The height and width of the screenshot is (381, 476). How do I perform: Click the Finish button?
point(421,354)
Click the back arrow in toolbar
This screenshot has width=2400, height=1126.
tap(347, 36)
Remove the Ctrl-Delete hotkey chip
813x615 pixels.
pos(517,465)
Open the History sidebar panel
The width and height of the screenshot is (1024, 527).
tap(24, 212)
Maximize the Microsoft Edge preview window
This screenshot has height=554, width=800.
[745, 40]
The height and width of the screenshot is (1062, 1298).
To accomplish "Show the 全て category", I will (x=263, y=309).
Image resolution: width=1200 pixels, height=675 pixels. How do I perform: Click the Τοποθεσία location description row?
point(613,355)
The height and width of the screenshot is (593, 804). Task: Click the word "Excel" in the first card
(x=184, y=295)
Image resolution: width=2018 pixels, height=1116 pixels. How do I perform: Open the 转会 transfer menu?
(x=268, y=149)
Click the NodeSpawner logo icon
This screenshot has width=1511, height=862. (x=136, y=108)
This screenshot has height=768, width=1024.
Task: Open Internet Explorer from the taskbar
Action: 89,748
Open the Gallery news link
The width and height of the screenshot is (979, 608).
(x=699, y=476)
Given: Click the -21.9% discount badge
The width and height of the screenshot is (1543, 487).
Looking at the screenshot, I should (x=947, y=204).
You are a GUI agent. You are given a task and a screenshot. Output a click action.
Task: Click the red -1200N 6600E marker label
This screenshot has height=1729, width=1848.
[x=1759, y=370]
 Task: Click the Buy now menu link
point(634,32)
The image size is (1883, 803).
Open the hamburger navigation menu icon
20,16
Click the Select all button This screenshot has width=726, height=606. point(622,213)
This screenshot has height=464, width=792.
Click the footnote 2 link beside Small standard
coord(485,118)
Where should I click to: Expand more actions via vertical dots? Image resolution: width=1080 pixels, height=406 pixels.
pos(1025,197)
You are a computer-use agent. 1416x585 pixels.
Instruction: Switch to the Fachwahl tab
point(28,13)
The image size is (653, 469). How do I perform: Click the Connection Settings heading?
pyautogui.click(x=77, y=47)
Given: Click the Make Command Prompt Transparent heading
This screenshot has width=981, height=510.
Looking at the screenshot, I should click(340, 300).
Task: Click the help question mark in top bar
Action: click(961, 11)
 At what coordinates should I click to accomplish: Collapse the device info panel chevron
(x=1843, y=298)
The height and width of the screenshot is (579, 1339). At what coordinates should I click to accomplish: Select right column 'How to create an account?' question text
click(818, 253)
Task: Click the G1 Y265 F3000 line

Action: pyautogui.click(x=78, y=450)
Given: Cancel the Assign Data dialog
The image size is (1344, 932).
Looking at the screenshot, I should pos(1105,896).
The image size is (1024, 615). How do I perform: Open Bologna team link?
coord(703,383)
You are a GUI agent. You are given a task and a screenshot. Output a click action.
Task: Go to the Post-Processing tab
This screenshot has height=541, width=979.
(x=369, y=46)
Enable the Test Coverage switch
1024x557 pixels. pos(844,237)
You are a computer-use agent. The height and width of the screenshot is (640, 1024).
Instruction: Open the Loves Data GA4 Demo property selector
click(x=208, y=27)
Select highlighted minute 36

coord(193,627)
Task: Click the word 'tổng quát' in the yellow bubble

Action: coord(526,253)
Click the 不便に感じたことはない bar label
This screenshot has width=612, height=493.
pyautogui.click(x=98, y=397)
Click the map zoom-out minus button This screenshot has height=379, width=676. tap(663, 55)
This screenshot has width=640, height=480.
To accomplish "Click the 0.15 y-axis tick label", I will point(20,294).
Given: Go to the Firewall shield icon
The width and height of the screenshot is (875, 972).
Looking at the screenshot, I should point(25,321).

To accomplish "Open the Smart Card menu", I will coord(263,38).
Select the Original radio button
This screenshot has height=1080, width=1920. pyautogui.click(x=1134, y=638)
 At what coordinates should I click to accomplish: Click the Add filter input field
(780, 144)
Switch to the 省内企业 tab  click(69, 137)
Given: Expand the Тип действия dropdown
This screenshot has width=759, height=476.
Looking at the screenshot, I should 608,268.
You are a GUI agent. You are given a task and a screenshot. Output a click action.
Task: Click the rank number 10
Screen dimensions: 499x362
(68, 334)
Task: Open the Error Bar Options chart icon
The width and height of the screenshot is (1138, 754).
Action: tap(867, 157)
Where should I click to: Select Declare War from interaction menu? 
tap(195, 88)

◇ ◇ ◇ ◇

### Task requirements
All lines holding the word "will" must be found in the listing and copied.

### Answer section
To accomplish "Show the 全て category", I will (x=263, y=309).
To accomplish "Click the 0.15 y-axis tick label", I will point(20,294).
To accomplish "Open the Smart Card menu", I will coord(263,38).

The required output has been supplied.